Misteri italiani e intrighi internazionali


di Alain Charbonnier


È sempre difficile fare giustizia dei “luoghi comuni”. Sia per pigrizia, sia perché sono duri a morire. Un anno fa il Presidente Emerito Francesco Cossiga aveva dato alle stampe un libro che forniva il suo punto di vista, la sua visione sui cosiddetti “misteri italiani”. In troppi, superficiali e altezzosi, lo liquidarono come “le solite cose del picconatore”. Eppure è un libro da leggere e rileggere. E proprio in omaggio a Cossiga, uno che di intelligence se ne intendeva, a distanza di un anno proponiamo ai nostri lettori questo suo scritto, uno degli ultimi.


L’Italia dei misteri. O forse l’Italia senza misteri. Siamo abituati da sempre a cercare un grande burattinaio, anzi “il grande vecchio”, dietro spezzoni della nostra storia, dietro le tragedie che hanno travagliato il nostro Paese, dal dopoguerra a oggi.
La “vulgata” che va per la maggiore vuole che le scelte di politica interna e internazionale, il terrorismo rosso e quello nero, sarebbero stati manipolati ed eterodiretti a tutto danno degli interessi nazionali. Anzi, proprio per imprimere svolte contrarie alle scelte democratiche e agli interessi italiani.
--*--
Consegna: Estrai dal testo sui misteri italiani tutto il passo che va da "Misteri italiani e" giù fino a "uno degli ultimi.", copiandolo parola per parola. I dati che seguono il testo non hanno alcun ruolo in questo esercizio.

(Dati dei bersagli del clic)
--*--
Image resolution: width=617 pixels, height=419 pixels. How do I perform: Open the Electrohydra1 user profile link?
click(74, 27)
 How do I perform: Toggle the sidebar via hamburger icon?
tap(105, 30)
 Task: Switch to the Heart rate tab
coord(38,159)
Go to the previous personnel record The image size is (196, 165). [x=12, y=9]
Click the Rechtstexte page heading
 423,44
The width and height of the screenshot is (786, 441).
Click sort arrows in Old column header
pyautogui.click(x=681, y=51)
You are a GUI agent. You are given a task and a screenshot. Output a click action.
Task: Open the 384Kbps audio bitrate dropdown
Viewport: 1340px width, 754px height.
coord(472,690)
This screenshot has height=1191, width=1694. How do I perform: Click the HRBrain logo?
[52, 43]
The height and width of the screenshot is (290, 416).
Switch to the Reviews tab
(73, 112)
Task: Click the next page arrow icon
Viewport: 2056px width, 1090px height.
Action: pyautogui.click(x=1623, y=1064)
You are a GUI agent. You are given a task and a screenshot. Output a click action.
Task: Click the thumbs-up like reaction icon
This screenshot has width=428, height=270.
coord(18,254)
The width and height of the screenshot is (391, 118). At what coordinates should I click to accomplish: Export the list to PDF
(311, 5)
--*--
Risposta completa:
Misteri italiani e intrighi internazionali


di Alain Charbonnier


È sempre difficile fare giustizia dei “luoghi comuni”. Sia per pigrizia, sia perché sono duri a morire. Un anno fa il Presidente Emerito Francesco Cossiga aveva dato alle stampe un libro che forniva il suo punto di vista, la sua visione sui cosiddetti “misteri italiani”. In troppi, superficiali e altezzosi, lo liquidarono come “le solite cose del picconatore”. Eppure è un libro da leggere e rileggere. E proprio in omaggio a Cossiga, uno che di intelligence se ne intendeva, a distanza di un anno proponiamo ai nostri lettori questo suo scritto, uno degli ultimi.